Material de Lectura

El suicida


Como un río grande —de noche— que no se ve sino se
    escucha
    el torrente del destino colmado de puentes
    invisibles
pasa debajo de mis pies

Todo ha cesado de morir

De punta a punta la tela del sueño se ha rasgado
                  y el movimiento mismo (un ay intacto) circunda
el agua inmóvil
Se levanta el paisaje a través del vapor que empaña
    la fiebre vegetal
y al choque de la rama con su imagen responde la hoja
    movida por el miedo

La neblina descendió agazapándose en la orilla de los
    lagos
    y más allá de los troncos se trenzó con las lianas
    parásitas
veteadas de orquídeas
Los bosques de Montebello son de niebla y de tormenta
Sus lagos nómadas de distintos colores lanzan irisaciones
    que desvanecen la mirada arrastrándola
al fondo de las aguas

Aquí la sombra ha fatigado al moho y a la piedra volcánica
El ladrido de la hoja podrida se mezcla entre los pasos
    del día
    y los indígenas se aprestan para la caza del quetzal
la fugitiva estalagmita de coberturas verdes
    y crísum rojo intenso
El temporal de la madrugada fue un imperio de truenos
    y relámpagos
    Desfalleció el viento. En la juiciosa boca de la flor
crecieron los astros de frescura y el grito del alcaraván
    prolongó el solsticio de la noche
Amanece. La humedad es como el sueño: inmóvil. Sólo
    asciende
    un pueblo de raíces por las gargantas de las aves
que con su canto mueven la alfombra olorosa de la  juncia
El humo de las chozas se eleva imitando grecas mayas
    mientras se filtra el suero cíclico de la memoria

Dos hombres cubiertos con capas de hule para la lluvia
    se internan en el bosque seguidos por la niebla
Delante de ellos el sol empieza a escaldar los colores
    de árboles y pájaros
Una saeta cruza.
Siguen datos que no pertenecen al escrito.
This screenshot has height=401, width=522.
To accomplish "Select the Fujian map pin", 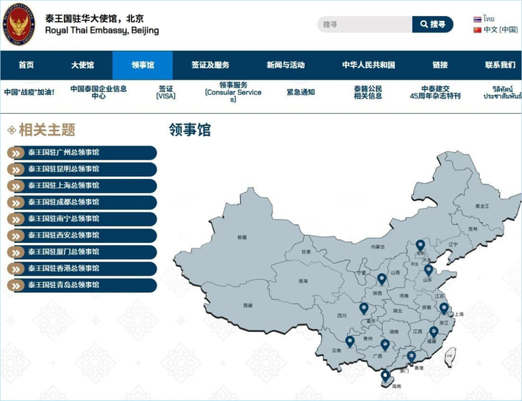I will tap(434, 332).
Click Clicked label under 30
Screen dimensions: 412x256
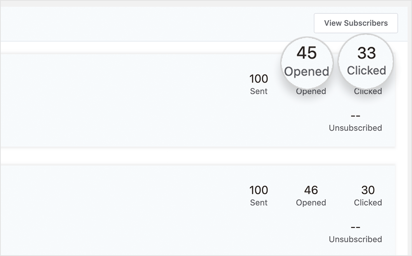pos(368,203)
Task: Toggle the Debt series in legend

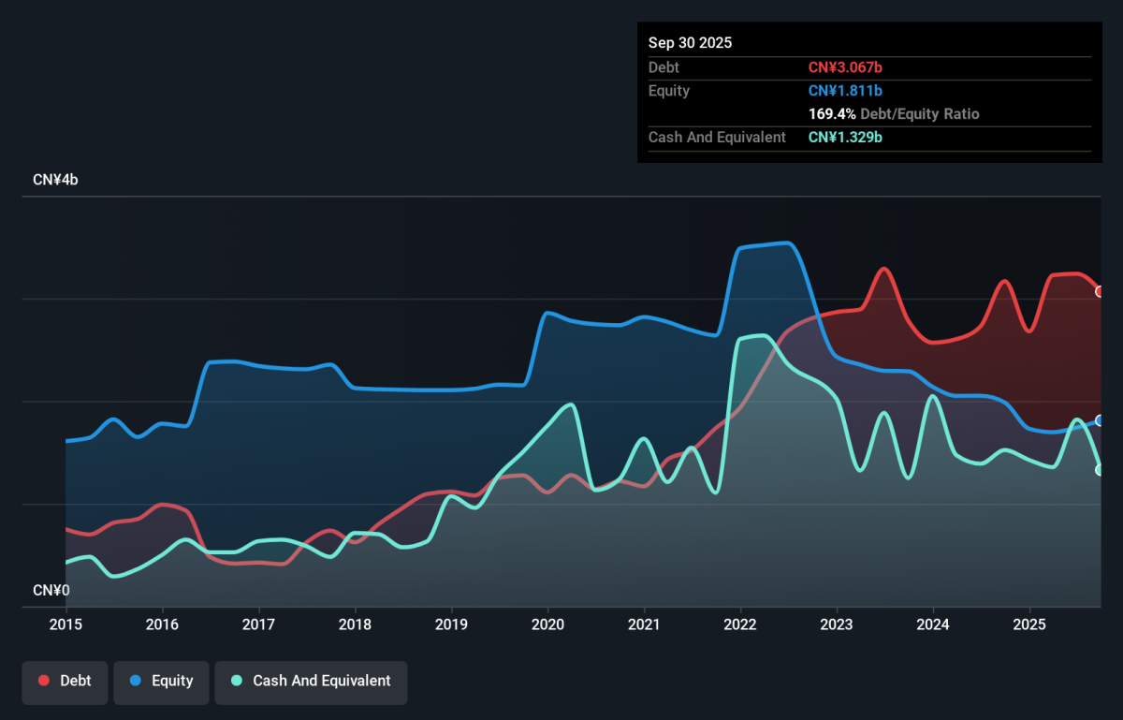Action: pyautogui.click(x=65, y=681)
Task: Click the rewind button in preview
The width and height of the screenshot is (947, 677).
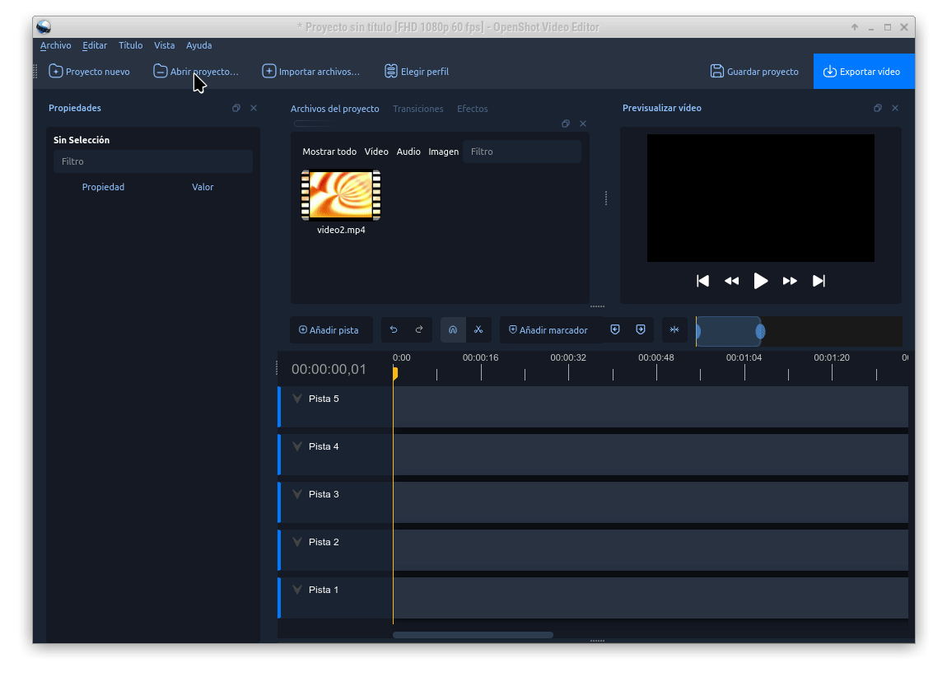Action: tap(731, 281)
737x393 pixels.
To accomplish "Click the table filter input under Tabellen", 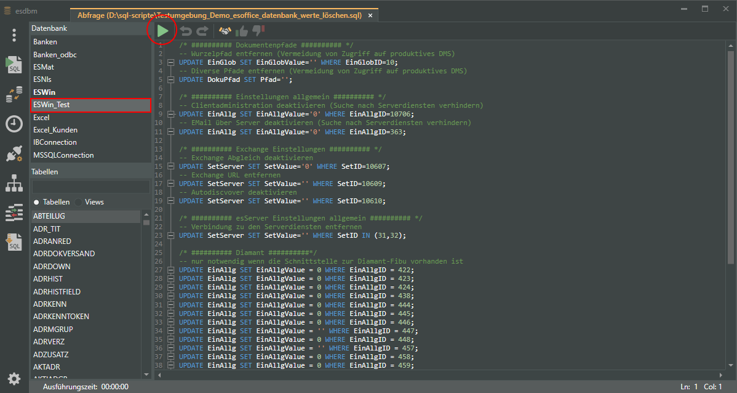I will click(90, 187).
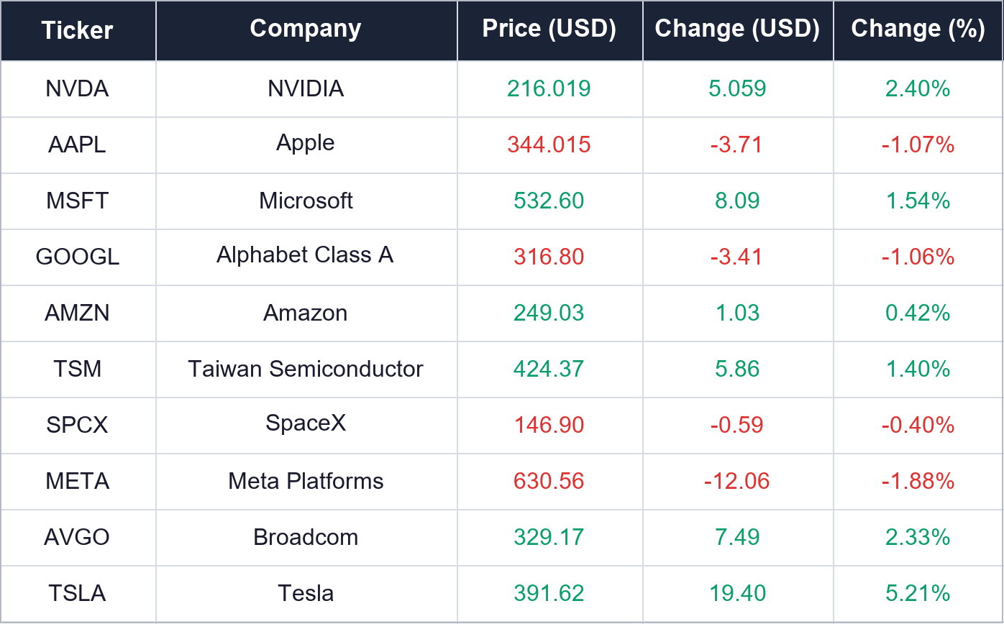This screenshot has height=624, width=1004.
Task: Click the Ticker column header
Action: (x=78, y=30)
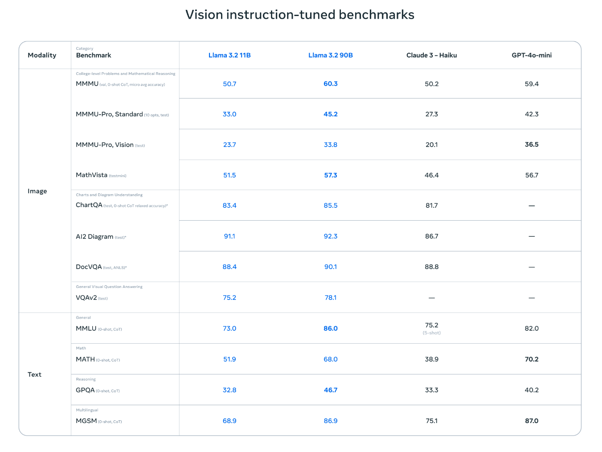Click the Benchmark header label

pos(94,55)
Es el vencejo con su cola escotada
    Los hombres avanzan entre alardes del queisque
    escandaloso /
ante el reclamo del trogón violáceo o el grito
    del hojarasquero /
el pochocuate cruza los caminos todo caballeroso
    y en las flores el rocío refleja las joyas de colibríes
suspendidos en el aire
Cerca del lago de Tziscao en donde empieza el camino
    al Cerro del Plumaje
    la brasa ardiendo de un tunkil que vuela
les hace detener el paso: mezclados llegan el canto largo
    del guardabarranco y el sombrío silbido
del tinamú canelo
Un estremecimiento de hojas les recorre la espalda

Al volver la vista hacia el lago los hombres vieron dos
    cisnes
    sobre el agua. El macho de plumas eclipsadas nadaba
en torno de la hembra inánime dando gritos de bayas
    amargas:
    de tiempo en tiempo se elevaba en el aire como
queriendo animarla para seguirlo
    pero la hembra flotaba bajo el enjambre del silencio
seguramente muerta por un rayo durante la tempestad
    (ahora el rayo es un cisne que duerme y que no
        quema
y el sol hormiguea entre sus plumas)

Combustión de la altura
                             y constancia nupcial
                                      más que volar fosilizaba el vuelo

Después de inútiles esfuerzos, atravesado por las  treinta
    y dos
puntas de la rosa de los vientos / en una quietud sin peso
y la creación entera suspendida entre sus alas /
el cisne pareció comprender que su compañera se
    apartaba
    de él para siempre:
la ausencia transcurría en ese alargamiento sinuoso de
    su cuello
    y sus párpados borraron el espacio del alba

De pronto se elevó muy alto en el cielo, giró dos o tres
    veces
    y bajo la curva de su vuelo incubó la curvatura
de la tierra /
    más ligero que una brizna de paja
Como la gloria de la muerte que se consume a sí  misma /
    en el límite espectral de su impulso
dejó caer las alas:
    se precipitó con fulguraciones de aerolito
y fue a destrozarse contra un acantilado

Las hormigas precarias cerraron filas junto al lago
El cuello solar del tucán negro brilló entre los pinos
    derramando el follaje de otra edad
y los dos hombres perdieron ese día todo deseo de cazar
    quetzales



(Nota al poema: En los bosques de Chiapas, los habitantes llaman cisne equivocadamente al ánsar o al ánade salvajes que, en su paso para cambiar de clima, bajan en la región.)